We need to get more in, in the first place. Start ‘em early, reap the rewards in the future. I don’t expect to see the numbers of speakers of minority groups to go up suddenly overnight – this will take time, as most good things do.

Conferences are simply showing up the diversity problem in a particularly acute way – we will never fix it by pretending the industry is more evenly distributed than it actually is, and later blaming organisers for it. They’re working with unfair numbers. Hell, if any conference these days thinks they’ll slide by without some twitter fallout for “under representing”, they’re either brave or stupid. We’re developing a very sensitive (or egg-shell-treading) conference circle, I imagine, that is more than aware that it has a quota to meet and events that allow proposals are in particular trying very hard to accurately represent the state of affairs, and often attempting to go beyond that by reaching out to those they’d like to see speak or better represented. Good work, our industry. It doesn’t always work out, but the overall trend is what’s important.

I think at this point we should start asking questions as to why we feel the need to poke hard at conferences, why are we positively discriminating, and what should we really be fixing for lasting change. Why are our starting numbers so low?

You want to increase numbers? Go back to your universities and high schools and ask why they’re not encouraging more women into their classes and onwards to our profession. What are they doing to excite children to take maths, computer science, design, IT, etc. for long enough that they make it into the industry? How are they challenging stereotypes of what is an acceptable profession for any group of people, often defined by teachers and parents at the very earliest years?

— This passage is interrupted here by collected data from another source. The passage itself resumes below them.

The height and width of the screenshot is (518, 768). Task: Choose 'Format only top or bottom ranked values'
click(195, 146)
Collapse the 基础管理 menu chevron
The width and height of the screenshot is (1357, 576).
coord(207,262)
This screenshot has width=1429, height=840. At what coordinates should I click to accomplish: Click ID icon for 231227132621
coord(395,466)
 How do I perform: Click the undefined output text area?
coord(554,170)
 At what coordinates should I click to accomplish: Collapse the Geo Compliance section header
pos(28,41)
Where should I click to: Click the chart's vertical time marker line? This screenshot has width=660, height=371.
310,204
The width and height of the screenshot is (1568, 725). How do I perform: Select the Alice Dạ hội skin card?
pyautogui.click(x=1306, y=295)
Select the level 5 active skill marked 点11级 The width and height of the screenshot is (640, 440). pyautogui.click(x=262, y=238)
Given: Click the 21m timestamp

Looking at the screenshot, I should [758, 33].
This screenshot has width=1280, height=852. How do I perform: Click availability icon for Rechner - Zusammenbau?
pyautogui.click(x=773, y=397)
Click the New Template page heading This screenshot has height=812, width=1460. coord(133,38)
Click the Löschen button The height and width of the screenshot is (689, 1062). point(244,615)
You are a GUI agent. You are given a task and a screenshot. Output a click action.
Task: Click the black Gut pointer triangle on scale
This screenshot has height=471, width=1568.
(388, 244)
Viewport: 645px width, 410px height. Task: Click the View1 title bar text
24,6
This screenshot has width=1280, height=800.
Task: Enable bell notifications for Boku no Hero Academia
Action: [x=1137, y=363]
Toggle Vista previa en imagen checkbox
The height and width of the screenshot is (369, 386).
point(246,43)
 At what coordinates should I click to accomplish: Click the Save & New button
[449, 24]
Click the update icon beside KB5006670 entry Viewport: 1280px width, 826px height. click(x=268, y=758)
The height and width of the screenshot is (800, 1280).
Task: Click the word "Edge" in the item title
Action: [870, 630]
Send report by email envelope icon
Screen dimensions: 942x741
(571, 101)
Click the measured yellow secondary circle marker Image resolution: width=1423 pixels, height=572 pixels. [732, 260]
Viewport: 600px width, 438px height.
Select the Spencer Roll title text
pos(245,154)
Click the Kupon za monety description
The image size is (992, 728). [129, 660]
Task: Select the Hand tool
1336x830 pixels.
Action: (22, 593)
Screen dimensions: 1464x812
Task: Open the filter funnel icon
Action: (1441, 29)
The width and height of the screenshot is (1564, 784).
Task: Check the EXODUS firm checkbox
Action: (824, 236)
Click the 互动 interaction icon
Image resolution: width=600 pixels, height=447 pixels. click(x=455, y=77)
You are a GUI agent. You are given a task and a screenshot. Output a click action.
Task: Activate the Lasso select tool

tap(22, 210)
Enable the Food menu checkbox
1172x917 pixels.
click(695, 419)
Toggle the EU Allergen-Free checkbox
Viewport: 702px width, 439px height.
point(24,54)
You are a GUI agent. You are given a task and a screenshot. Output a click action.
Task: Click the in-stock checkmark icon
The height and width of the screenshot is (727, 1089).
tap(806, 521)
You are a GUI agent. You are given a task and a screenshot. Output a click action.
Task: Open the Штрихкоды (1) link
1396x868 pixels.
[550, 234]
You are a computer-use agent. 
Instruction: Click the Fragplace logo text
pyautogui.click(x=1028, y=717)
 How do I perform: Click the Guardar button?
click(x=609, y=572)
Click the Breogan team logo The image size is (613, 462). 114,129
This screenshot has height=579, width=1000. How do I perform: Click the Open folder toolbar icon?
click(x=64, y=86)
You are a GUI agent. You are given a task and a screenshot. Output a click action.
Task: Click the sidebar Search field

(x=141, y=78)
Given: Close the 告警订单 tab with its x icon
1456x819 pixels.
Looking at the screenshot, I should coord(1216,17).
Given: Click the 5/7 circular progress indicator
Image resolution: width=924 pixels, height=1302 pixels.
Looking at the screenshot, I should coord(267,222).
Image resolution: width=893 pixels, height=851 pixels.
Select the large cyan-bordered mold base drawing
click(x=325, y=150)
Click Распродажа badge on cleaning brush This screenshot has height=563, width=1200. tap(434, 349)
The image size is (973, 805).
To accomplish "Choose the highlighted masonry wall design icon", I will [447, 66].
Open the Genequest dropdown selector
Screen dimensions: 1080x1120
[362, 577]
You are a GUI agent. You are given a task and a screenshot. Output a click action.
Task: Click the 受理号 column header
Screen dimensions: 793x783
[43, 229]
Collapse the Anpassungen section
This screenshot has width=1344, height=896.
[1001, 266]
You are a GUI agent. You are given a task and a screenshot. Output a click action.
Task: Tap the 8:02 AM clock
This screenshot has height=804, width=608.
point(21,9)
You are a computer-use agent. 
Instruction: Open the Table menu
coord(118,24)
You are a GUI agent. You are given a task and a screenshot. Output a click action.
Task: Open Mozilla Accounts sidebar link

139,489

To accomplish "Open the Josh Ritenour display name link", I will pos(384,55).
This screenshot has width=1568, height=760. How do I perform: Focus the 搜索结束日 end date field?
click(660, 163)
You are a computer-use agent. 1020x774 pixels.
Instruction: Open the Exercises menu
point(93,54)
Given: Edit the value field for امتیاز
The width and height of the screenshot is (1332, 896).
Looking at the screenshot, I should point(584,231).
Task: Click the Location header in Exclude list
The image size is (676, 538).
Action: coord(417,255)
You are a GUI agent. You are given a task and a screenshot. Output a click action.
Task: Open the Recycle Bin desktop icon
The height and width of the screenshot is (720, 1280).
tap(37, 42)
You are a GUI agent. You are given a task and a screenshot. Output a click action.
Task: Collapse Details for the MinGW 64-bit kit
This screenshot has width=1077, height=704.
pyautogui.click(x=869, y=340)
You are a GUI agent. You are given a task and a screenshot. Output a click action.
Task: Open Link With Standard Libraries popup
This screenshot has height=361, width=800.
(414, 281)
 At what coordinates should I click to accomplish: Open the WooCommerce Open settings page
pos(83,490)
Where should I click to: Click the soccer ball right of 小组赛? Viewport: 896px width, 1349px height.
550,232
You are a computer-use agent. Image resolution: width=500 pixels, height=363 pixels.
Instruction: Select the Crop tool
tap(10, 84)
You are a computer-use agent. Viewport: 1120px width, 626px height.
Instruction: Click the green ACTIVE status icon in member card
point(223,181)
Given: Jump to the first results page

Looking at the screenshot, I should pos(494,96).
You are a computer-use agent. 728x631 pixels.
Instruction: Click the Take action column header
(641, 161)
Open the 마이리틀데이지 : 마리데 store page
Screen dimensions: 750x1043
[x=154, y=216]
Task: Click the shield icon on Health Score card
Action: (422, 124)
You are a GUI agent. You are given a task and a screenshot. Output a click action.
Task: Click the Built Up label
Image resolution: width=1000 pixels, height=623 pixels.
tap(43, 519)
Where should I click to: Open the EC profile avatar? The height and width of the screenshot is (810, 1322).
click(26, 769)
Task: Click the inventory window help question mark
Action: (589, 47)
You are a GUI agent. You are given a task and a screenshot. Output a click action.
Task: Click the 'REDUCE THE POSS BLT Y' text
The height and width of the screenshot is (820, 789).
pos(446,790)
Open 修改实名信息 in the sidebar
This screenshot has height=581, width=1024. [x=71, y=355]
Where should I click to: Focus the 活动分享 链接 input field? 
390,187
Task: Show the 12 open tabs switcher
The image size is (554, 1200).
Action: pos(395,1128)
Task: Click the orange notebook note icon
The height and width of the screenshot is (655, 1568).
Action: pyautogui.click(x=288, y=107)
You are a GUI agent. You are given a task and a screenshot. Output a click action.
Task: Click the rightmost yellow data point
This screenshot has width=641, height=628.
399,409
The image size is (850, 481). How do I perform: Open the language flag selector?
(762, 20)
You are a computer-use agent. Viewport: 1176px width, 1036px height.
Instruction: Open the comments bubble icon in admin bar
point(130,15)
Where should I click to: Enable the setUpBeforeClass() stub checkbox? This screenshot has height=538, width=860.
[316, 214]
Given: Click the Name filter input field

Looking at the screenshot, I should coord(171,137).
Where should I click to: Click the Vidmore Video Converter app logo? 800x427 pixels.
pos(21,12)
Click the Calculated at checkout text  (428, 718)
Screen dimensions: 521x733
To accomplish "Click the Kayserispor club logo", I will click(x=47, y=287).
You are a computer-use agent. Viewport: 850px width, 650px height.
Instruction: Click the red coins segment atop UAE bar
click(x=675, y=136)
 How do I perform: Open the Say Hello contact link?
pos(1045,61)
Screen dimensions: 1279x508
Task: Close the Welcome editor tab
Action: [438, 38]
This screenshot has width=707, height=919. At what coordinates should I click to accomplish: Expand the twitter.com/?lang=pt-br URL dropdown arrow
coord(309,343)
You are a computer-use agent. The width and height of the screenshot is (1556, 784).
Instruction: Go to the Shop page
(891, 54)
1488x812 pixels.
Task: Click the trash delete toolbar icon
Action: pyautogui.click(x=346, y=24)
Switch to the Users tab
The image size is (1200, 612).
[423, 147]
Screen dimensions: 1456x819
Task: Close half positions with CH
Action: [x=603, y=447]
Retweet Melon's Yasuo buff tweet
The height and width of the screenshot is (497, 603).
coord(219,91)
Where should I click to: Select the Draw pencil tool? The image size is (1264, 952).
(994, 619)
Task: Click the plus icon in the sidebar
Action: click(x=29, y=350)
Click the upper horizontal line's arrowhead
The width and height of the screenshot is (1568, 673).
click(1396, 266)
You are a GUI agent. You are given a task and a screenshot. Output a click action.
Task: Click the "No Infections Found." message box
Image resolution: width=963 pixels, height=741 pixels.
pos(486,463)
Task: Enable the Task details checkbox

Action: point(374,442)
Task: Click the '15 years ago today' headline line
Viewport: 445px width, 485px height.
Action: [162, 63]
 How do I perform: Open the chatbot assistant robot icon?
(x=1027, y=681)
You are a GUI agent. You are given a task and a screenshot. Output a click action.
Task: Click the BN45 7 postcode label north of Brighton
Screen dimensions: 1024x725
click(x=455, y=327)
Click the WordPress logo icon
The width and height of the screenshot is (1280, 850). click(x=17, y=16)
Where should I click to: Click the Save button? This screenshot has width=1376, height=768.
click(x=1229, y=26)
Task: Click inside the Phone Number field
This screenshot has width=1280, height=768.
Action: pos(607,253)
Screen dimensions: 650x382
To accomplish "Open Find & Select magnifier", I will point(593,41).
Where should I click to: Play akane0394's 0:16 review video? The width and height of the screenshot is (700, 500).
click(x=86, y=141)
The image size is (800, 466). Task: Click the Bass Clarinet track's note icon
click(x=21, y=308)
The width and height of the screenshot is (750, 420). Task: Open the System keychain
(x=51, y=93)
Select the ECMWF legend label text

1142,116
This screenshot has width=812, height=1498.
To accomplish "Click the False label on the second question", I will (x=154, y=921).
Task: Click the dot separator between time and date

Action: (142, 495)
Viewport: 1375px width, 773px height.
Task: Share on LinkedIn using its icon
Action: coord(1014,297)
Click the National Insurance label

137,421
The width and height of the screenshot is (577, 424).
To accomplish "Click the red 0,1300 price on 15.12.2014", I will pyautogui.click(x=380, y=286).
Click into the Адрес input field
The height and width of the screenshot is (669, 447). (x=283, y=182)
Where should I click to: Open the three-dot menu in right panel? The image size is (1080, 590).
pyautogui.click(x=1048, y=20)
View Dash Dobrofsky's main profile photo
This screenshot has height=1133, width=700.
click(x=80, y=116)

If we’re talking about women at an age and experience level to be able to be an invited expert on a panel – we’re already too late to improve the numbers (this is not to say there are none, but there are going to be statistically fewer by some margin as it stands).

My mathematics lonely heart post: Seeking jovial, talented statistician to teach the ability to crunch grizzly numbers about diversity in the web industry to curmudgeonly developer. Apply within.

Some disclosures/clarifications

  1. One of the panelists at Edge conf is my other half, Alex. He has had no say in this minor rant, and his participation has no affect on my opinion.
  2. I am talking pretty much solely of diversity of people in web tech, where most of us work. E.g. excluding science and eng: they’ve got their own history, issues and role models (however, where’s our version of the dreamy Prof. Brian Cox on TV, eh? Now there’s a keyboard-playing, rockstar, role-model).
  3. This is not a discussion about sexism amongst professional peers, which, sadly, is still a part of every day live throughout most industries for many people. This is about the fair representation of our community today and why those distributions are as they are, although we may wish to suggest that sexism/stereotyping at early age is a root cause of our industry’s lack of diverse numbers later. If you think diversity is not an issue, you need to crawl out from under your rock.
  4. For those that still don’t understand: I am NOT pro-positive discrimination. I appreciate why it happens and how it has helped and why it continues to be necessary in some scenarios, but I am asking the question: Would we rather not have it ever, and can we not find a way to fix the underlying diversity issues that perpetuate it’s need?
  5. I apologise for unfairly suggesting that conferences shouldn’t do their part – they absolutely should, and I think we’re doing better than ever before (see previous link to JSConf for a nice example). They have an excellent opportunity to show the best and most diverse representatives from our industry. They should always strive for that, and they do often achieve this and we should be confident in letting them know, pro-actively and with good manners, when they’re not representing our interests and experts.
  6. I am not anti-diversity. Seriously? Did you read this post?